I stand against the wall, thoughtfully sipping my new favorite sparkling wine, watching the crowd splash in and out, like the cycling of the tides. The card of my new friend from Hermès is lining my back pocket; my mini Stella handbag rests at my side, the long metal chain strapped across my body messenger-style.
Why do I like this so much?
Could it possibly be the fine clothes that rich people wear to events like this: the suits, the jewelry, the handbags? Or maybe could it be the community aspect: the plates of hors d’oeuvres; everyone is wearing the same fuchsia bracelet; the luxury shops with doors open wide after 6pm? Or could it be that I love the exclusivity of it all: the list of names, the inside information, the high art, and the coveted vintage poured without hesitation? The vintner himself stands behind the bar, extending a hand.

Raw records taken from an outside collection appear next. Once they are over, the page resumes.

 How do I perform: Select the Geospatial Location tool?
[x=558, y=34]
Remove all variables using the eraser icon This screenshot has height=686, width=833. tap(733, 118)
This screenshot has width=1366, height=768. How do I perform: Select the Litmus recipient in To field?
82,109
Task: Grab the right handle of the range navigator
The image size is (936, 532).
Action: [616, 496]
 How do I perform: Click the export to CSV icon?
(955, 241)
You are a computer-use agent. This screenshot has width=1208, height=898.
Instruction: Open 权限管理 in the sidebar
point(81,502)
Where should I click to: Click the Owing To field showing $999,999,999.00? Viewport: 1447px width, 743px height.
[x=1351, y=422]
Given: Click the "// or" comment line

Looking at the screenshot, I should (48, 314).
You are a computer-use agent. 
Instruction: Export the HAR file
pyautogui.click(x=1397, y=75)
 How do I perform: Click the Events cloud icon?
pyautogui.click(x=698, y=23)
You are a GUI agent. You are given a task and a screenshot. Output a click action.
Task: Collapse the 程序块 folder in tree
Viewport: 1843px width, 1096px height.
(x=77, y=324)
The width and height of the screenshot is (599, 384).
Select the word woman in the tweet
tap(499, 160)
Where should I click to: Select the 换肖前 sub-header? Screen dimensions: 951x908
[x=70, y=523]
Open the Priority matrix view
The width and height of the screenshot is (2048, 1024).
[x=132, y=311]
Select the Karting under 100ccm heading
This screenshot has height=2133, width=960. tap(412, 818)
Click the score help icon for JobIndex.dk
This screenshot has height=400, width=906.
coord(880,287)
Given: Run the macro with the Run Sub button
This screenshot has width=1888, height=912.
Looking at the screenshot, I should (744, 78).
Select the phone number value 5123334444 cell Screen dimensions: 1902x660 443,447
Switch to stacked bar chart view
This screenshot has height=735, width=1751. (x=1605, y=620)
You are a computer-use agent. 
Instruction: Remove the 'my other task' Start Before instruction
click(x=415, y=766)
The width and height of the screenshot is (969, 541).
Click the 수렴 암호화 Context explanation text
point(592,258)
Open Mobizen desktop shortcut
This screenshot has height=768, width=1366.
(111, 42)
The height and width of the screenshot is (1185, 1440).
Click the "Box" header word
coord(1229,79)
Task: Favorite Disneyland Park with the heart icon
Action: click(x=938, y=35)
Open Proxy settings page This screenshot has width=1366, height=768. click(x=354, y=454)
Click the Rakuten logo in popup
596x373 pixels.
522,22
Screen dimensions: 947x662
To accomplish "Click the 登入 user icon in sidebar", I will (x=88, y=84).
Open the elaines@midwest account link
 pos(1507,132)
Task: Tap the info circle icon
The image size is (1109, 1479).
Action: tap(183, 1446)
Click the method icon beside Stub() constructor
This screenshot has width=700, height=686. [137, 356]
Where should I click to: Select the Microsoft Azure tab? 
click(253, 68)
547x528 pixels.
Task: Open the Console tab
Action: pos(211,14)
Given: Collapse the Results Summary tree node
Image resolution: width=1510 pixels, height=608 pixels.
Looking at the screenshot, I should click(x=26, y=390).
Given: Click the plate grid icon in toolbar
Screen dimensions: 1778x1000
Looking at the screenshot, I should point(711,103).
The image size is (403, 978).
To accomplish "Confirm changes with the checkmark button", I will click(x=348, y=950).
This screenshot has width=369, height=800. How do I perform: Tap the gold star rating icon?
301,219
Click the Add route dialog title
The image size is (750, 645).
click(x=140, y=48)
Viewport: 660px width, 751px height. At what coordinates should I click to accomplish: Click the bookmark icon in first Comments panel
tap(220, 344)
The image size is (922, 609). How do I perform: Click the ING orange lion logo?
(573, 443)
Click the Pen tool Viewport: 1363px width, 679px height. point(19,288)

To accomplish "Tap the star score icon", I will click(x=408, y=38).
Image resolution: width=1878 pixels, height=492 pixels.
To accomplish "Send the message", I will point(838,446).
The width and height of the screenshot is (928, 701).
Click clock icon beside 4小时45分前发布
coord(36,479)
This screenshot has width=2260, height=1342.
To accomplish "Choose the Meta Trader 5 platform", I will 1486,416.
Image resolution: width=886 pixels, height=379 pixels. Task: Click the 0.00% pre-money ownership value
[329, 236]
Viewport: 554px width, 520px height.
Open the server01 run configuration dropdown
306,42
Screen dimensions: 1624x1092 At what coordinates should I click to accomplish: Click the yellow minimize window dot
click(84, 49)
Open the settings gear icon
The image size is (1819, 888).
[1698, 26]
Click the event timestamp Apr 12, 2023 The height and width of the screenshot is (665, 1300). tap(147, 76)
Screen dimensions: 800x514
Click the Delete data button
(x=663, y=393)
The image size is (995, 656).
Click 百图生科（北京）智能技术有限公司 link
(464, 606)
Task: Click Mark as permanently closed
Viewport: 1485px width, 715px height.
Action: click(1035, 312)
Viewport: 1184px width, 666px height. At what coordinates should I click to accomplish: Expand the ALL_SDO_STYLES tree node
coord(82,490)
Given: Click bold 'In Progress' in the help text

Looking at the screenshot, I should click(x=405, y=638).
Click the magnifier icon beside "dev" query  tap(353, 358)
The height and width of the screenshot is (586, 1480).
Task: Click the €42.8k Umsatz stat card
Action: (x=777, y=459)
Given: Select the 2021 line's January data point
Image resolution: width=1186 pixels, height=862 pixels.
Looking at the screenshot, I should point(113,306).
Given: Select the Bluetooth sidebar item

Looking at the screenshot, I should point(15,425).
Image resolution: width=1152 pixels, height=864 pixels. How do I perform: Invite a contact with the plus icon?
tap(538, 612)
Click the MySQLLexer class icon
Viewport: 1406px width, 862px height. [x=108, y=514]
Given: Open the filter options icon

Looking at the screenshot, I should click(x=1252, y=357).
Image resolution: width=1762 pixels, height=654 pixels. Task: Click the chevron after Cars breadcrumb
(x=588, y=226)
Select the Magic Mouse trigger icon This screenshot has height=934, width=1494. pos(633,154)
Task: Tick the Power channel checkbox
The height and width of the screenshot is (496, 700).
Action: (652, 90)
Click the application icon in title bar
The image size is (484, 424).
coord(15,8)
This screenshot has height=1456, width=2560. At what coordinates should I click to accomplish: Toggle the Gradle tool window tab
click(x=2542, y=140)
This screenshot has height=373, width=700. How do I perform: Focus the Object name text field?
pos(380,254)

I just like to like things. And the better the things are, the more I like them. It’s that simple. I guess I desire to be on that list, and many more in the future; but not to someday grow tired, oversaturated with experiences, showing up late with a sour grapes look on my face. I’m happy making chili on weeknights. But I live for those blissful moments with the feel of fresh, soft cotton underneath my fingertips; trading Harry Winston secrets in a spiked jean jacket; and the taste of crisp, ripe strawberries on my tongue.